Although a company limited by guarantee is the accepted structure for URCs, not least because it is the model most readily understood by the private sector, there are other ways in which they could be constituted. Two alternatives are the IPS (Industrial and Provident Society) model and Development Trusts. Further information on these models is attached at Annex B.
URCs have a board and a small, dedicated, executive team. In England, board membership generally consists of the Local Authority, the Regional Development Agency (RDA), English Partnerships, and the private sector. For ease of understanding, if such a structure was mirrored in Scotland that would mean a board including the Local Authority, the Enterprise Networks, Communities Scotland, and the private sector. There is no reason, however, why other partner organisation such as communities themselves, the voluntary sector, police, fire, or NHS interests could not be involved.
It is also possible that a URC could be set up by public sector partners alone in order to enter into a subsequent joint venture with a private sector partner - for example to show clearly to potential private partners that the group was committed and 'serious' in its long-term commitment.

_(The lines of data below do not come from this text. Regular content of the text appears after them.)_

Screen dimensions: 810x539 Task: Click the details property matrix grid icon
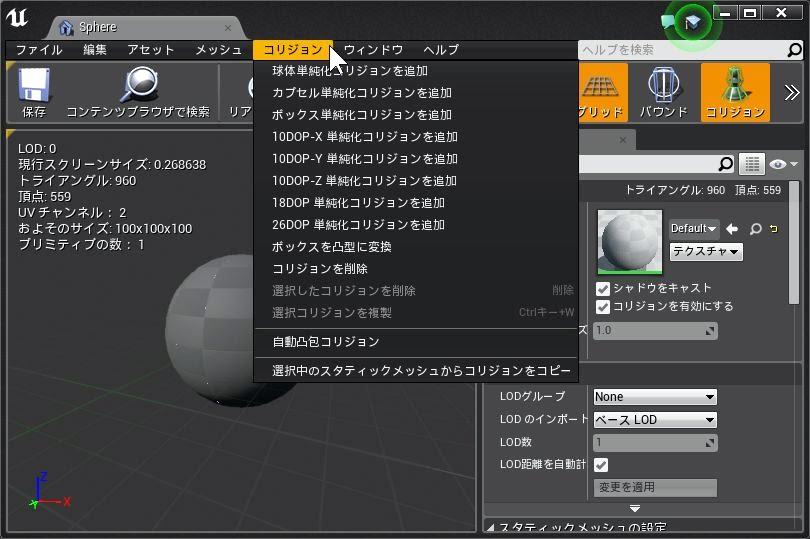click(752, 164)
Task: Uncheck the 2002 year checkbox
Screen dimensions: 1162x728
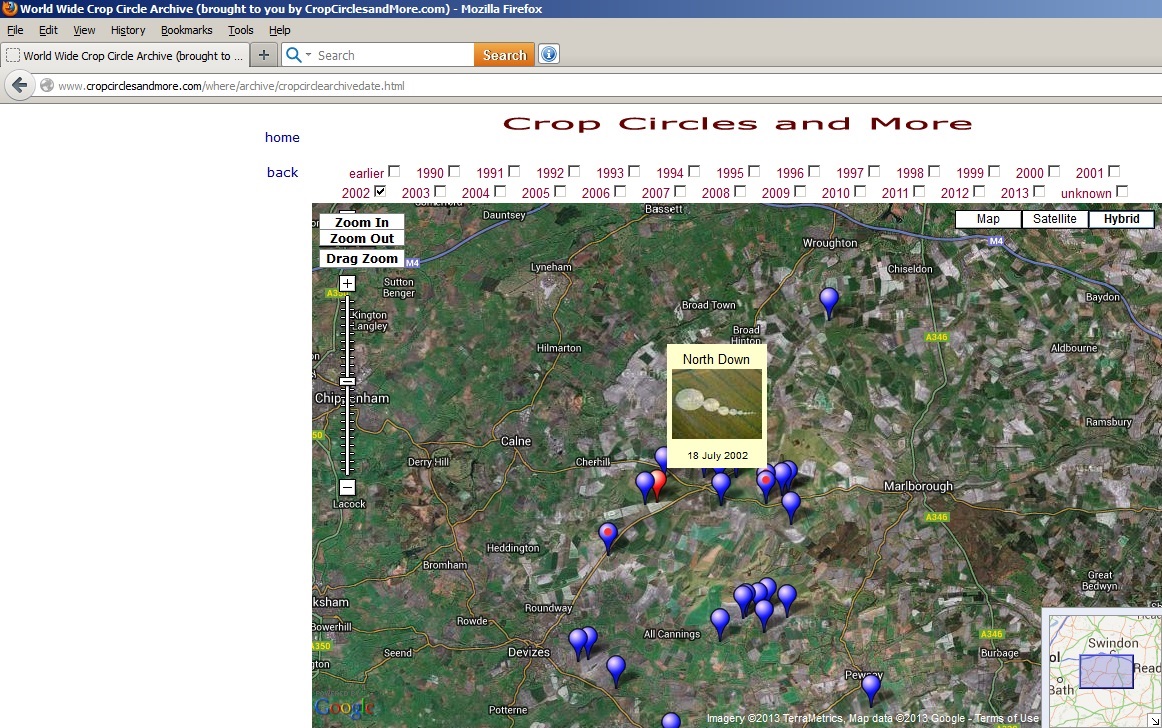Action: point(380,191)
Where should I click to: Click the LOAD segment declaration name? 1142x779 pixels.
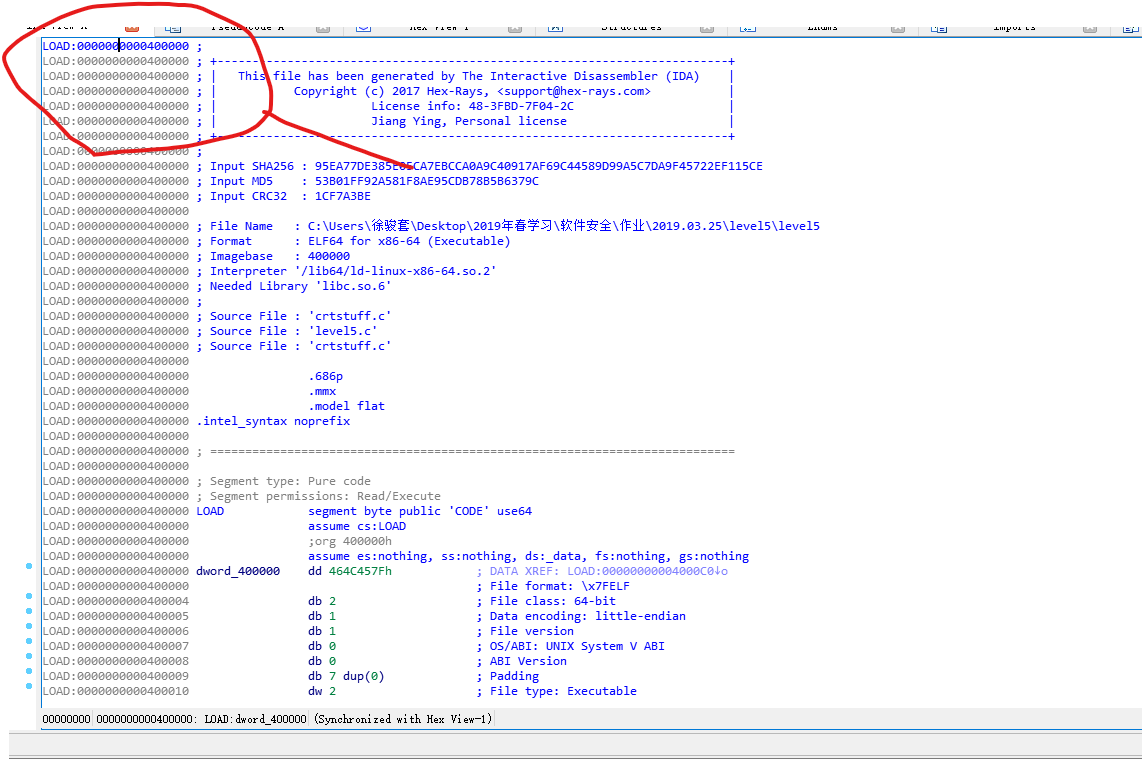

Question 3 What range of partner organisations is needed to form a successful delivery vehicle like an URC? |
New guidance issued in England in March 2001 by the then Department of Environment, Transport and the Regions (DETR) suggested a number of key issues should be considered by partner organisations interested or considering forming an URC. An extract from this guidance is included at Annex C.
It is also important to be clear about the differences between URCs and Urban Development Corporations (UDCs). UDCs were established under the Local Government, Planning and Land Act 1980. A number of UDCs were set up in England during the 1980s and '90s tasked with a broad remit to secure regeneration of their designated areas by:
- bringing land and buildings back to productive use;
- encouraging the development of existing and new industry and commerce;
- creating an attractive environment; and
- ensuring that housing and social facilities are available to encourage people to live and work in the area.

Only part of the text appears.